Here are the signs and symptoms to look for and the resource list I wish I had when I received my Ehlers-Danlos Syndrome diagnosis.
May is Ehlers-Danlos Syndrome Awareness Month and I do my best to use my platform to educate and transparently share about my journey with this disease.
It has always felt like a tricky terrain to share, without sympathy or attention-seeking, but to offer the information that I wish I had years and years ago.
Ehlers-Danlos Syndrome is considered a rare disease, but I think many doctors would challenge this and say that it is rarely diagnosed instead. As more awareness is raised, more and more people are able to get answers sooner for themselves and for their children. That is what this month is all about.
I have the most common type and it is the Hypermobile Ehlers-Danlos Syndrome.
Personally, I struggle with joint pain (jaw, hands, elbows, feet, hips, and neck), frequent rib subluxations, managing wild allergic responses, heart rate fluctuations, blood pressure fluctuations, insomnia, chronic pain, and temperature regulation.
Each person who has this has different challenges. No two patients are alike and we never want to discredit anyone’s experience that is suffering.
Let’s quickly break down what EDS is, how to get diagnosed, and what other disorders are commonly attached to this diagnosis. If you would like to read my own diagnosis story, it is here.
What is Ehlers-Danlos Syndrome (EDS)?
The Ehler’s Danlos Society defines EDS as, “a group of hereditary disorders of connective tissue that are varied in the ways they affect the body and in their genetic causes.
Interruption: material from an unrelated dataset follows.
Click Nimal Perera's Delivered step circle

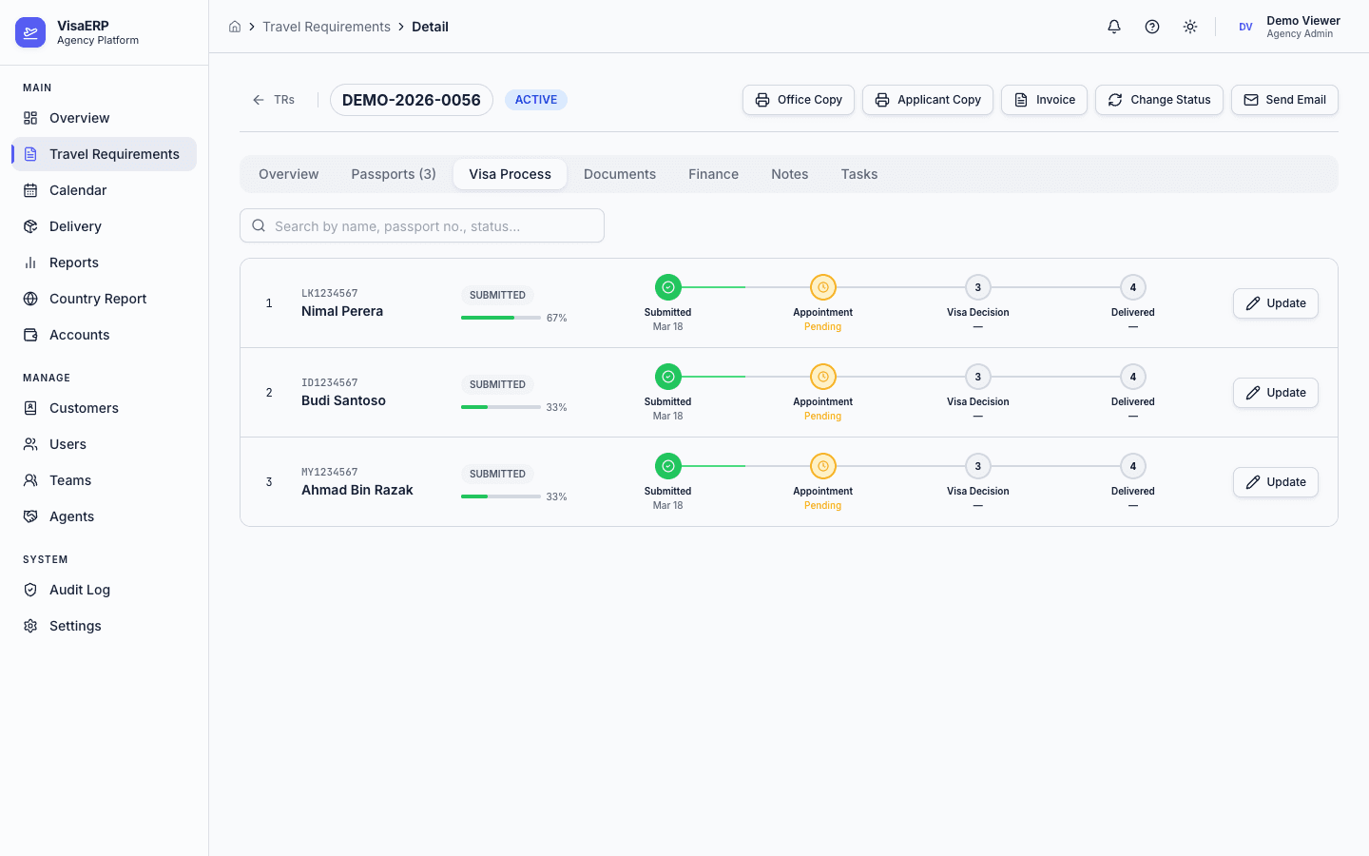click(x=1133, y=287)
They are generally characterized by joint hypermobility (joints that move further than the normal range), joint instability (subluxation [partial separation of the articulating surfaces of a joint]) and dislocations (full separation of the surfaces of a joint), scoliosis, and other joint deformities, skin hyperextensibility (skin that can be stretched further than normal) and abnormal scarring, and other structural weakness such as hernias and organ prolapse through the pelvic floor.
In the rare types of EDS (like vascular type), there is also the weakness of specific tissues that can lead, for example, to major gum and dental disease, eye disease, cardiac valve and aortic root disorders, and life-threatening abdominal organ, uterine, or blood vessel rupture.
The Ehlers-Danlos syndromes are currently classified into fourteen types of Ehlers Danlos. In all but the hypermobile subtype (hEDS) genetics variants have been identified as the cause for the disorder and are part of the diagnostic criteria.”
Some of the most common symptoms include fragile skin, skin that bruises easily, and joint pain from subluxation.
How Is Ehlers-Danlos Syndrome Diagnosed?
The best place to start is with your general practitioner who can perform a simple test called the Beighton Scoring System that will assess your joint hypermobility.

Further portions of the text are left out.